§ **Data under study**:
★ ★ ★ ★ ★
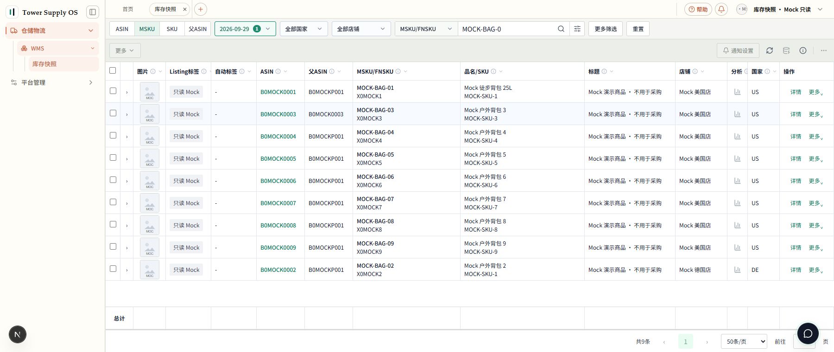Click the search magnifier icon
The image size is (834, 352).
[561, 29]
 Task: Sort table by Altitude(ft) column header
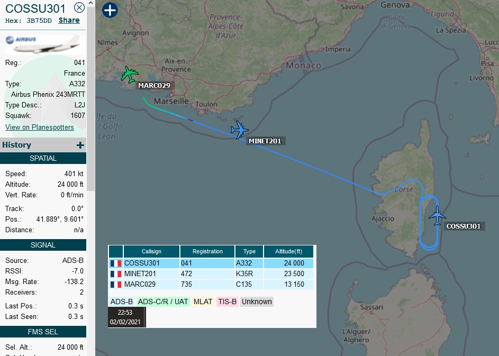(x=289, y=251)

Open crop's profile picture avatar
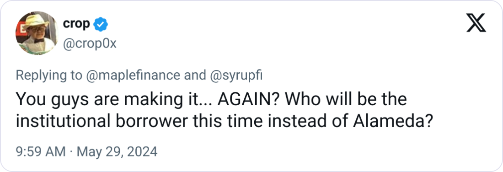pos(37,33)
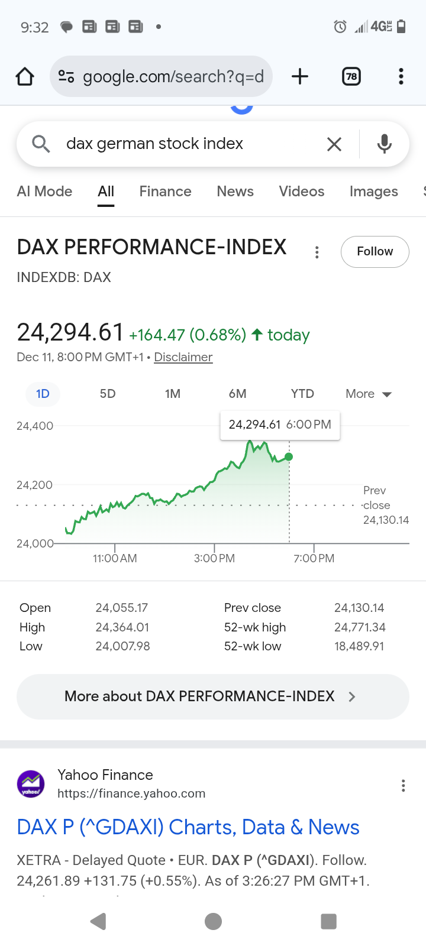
★ ★ ★ ★ ★
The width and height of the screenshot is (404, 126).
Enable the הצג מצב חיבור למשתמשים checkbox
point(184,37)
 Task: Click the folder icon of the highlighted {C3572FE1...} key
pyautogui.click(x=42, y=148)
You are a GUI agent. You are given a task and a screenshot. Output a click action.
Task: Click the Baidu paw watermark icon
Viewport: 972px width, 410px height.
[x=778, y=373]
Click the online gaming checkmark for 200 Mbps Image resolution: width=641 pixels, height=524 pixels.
★ ★ ★ ★ ★
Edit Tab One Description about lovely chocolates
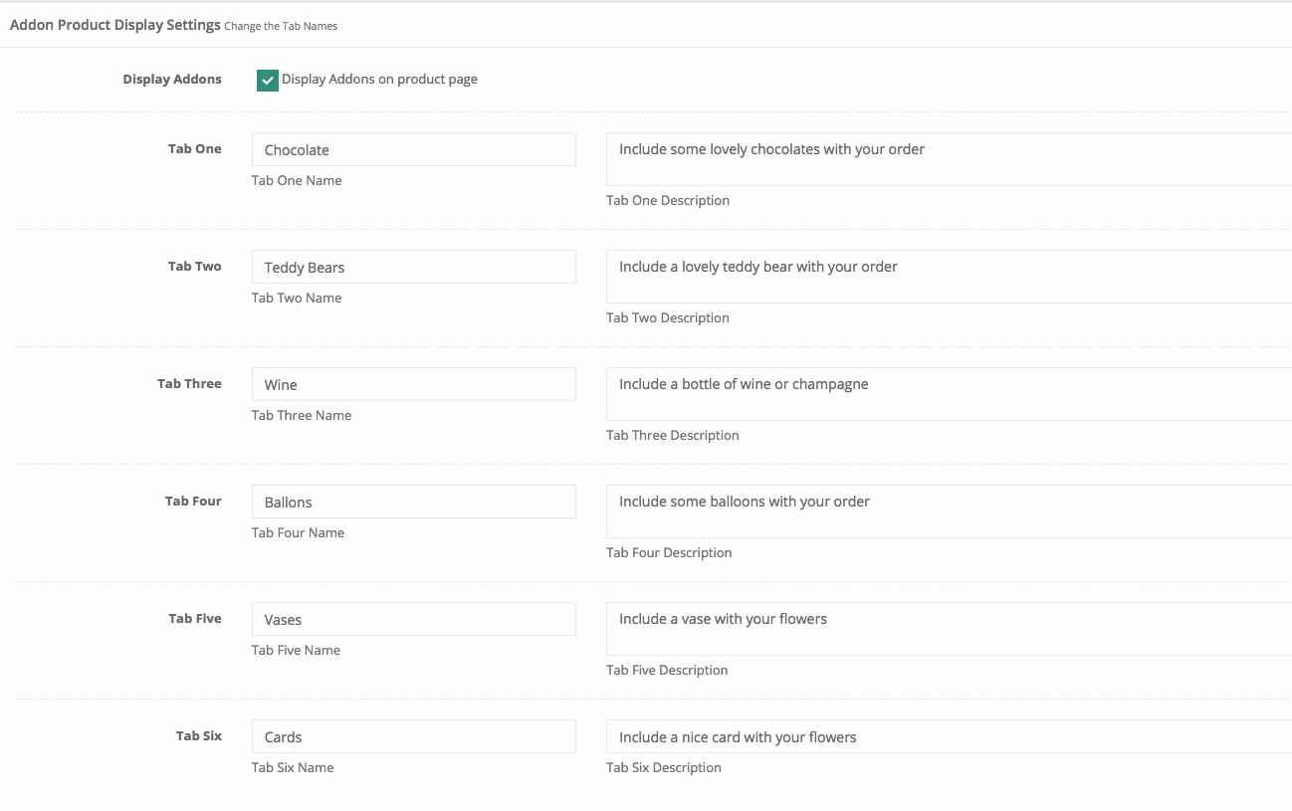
★ ★ ★ ★ ★
§ **Task objective**: Search the data above for the word "screenshot". Copy each line it is in.

§ **Answer box**:
The width and height of the screenshot is (404, 126).
You are a GUI agent. You are given a task and a screenshot. Output a click action.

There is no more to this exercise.